El universo, cuando habían pasado solo 880 millones de años desde el Big Bang (y ahora su edad roza los 14.000 millones), tenía ya galaxias tan masivas como nuestra Vía Láctea y con una actividad de formación estelar muy superior. Al menos había una galaxia así, HFLS3, que ha sido ahora descubierta por un equipo internacional de astrónomos. Y les ha sorprendido, porque cabría esperar que las primeras galaxias fueran pequeñas y se fueran fundiendo después unas con otras formando los grandes conjuntos de estrellas del cosmos actual. Sin embargo, la HFLS3, debe ser ya tan masiva como nuestra Vía Láctea, y su producción de estrellas es 2.000 veces mayor, generando casi 3.000 soles al año. La especialista Desika Narayanan explica en la revistaNature (en la que se detalla el descubrimiento) la importancia de estas galaxias de intensa formación estelar porque probablemente son los ancestros cósmicos de las masivas galaxias elípticas actuales y anfitrionas de los agujeros negros supermasivos más activos, “por lo que hacer el seguimiento de su evolución a lo largo del espacio y el tiempo es un reto fundamental para los astrónomos”.

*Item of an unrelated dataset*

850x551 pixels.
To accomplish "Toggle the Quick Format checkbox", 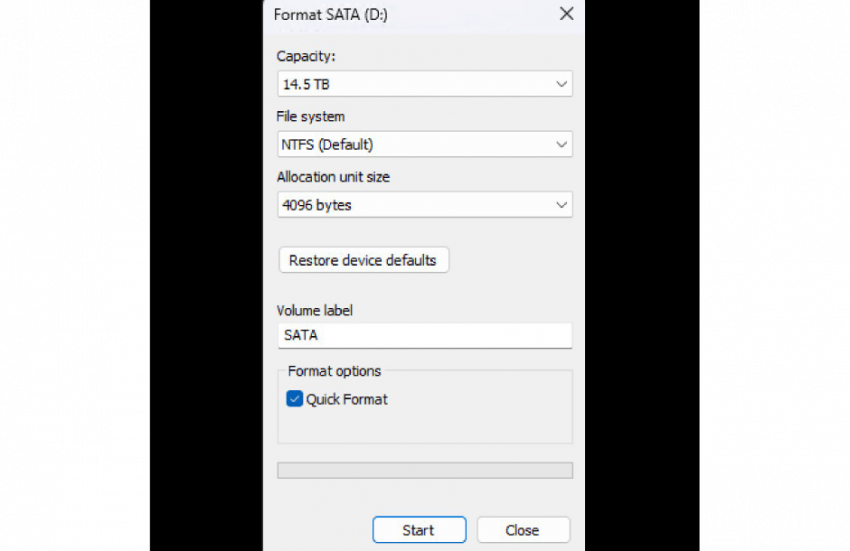I will (295, 399).
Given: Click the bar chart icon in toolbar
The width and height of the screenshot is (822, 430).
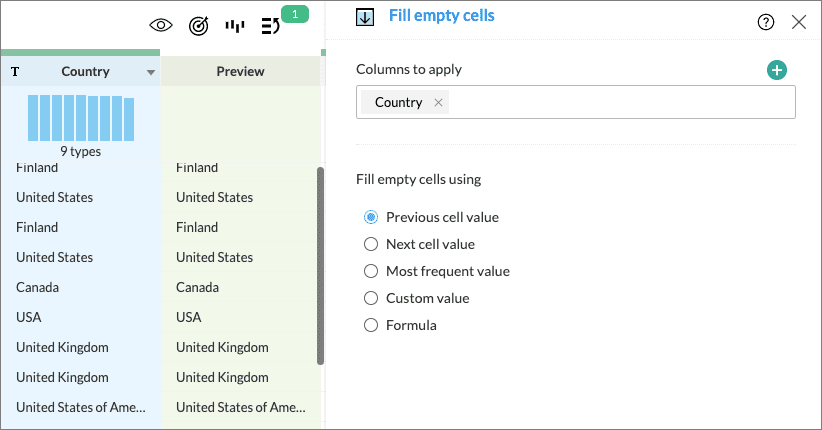Looking at the screenshot, I should click(x=235, y=25).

Dominik A. Riechers, científico de Caltech y de la Universidad de Cornell, y sus colegas encontraron la primera pista de la galaxia infantil hiperactiva entre las miles de galaxias detectadas con el telescopio de infrarrojo Herschel, de la Agencia Europea del Espacio (ESA). HFLS3 no era más que un puntito tenue, pero especialmente rojo, dicen los científicos de Caltech. Esa característica, “el ser especialmente rojo”, es esencial porque en el universo en expansión la longitud de onda de la luz emitida por los objetos que se alejan se estira, desplazándose hacia la parte del infrarrojo (o el radio) del espectro electromagnético. Es lo que los científicos denominan el desplazamiento al rojo y, cuanto más lejano es un objeto más se habrá estirado su luz y más lejano debe estar.

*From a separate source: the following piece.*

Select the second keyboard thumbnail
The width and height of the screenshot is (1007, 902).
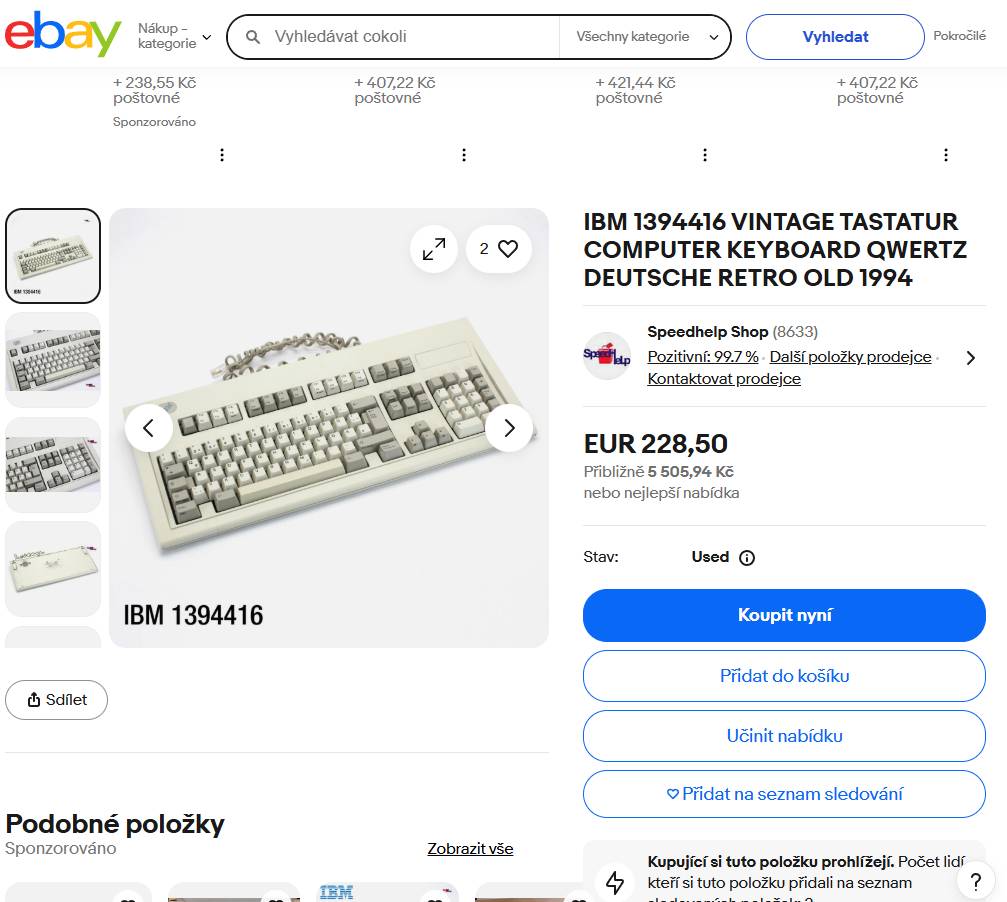point(53,359)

Los investigadores decidieron analizar en profundidad ese puntito rojo y, utilizando diversos telescopios de diferentes longitudes de onda han logrado determinar la distancia de HFLS3 y vislumbrar sus características. Han constatado, por ejemplo, que esa galaxia está llena de moléculas de monóxido de carbono, amoniaco, hidróxido y agua. Dado que en el Big Bang se formó solo hidrógeno, helio y poco más y que la mayoría de los elementos químicos se forman en los hornos nucleares que son las estrellas y se dispersan por el espacio cuando ellas estallan, la rica composición química de la lejana galaxia indica su hiperactividad formando astros. Es más, la composición química de la HFLS3 es muy similar a otras galaxias de potente formación estelar muy posteriores en la historia del cosmos, apunta otro de los científicos del equipo, Jamie Bock.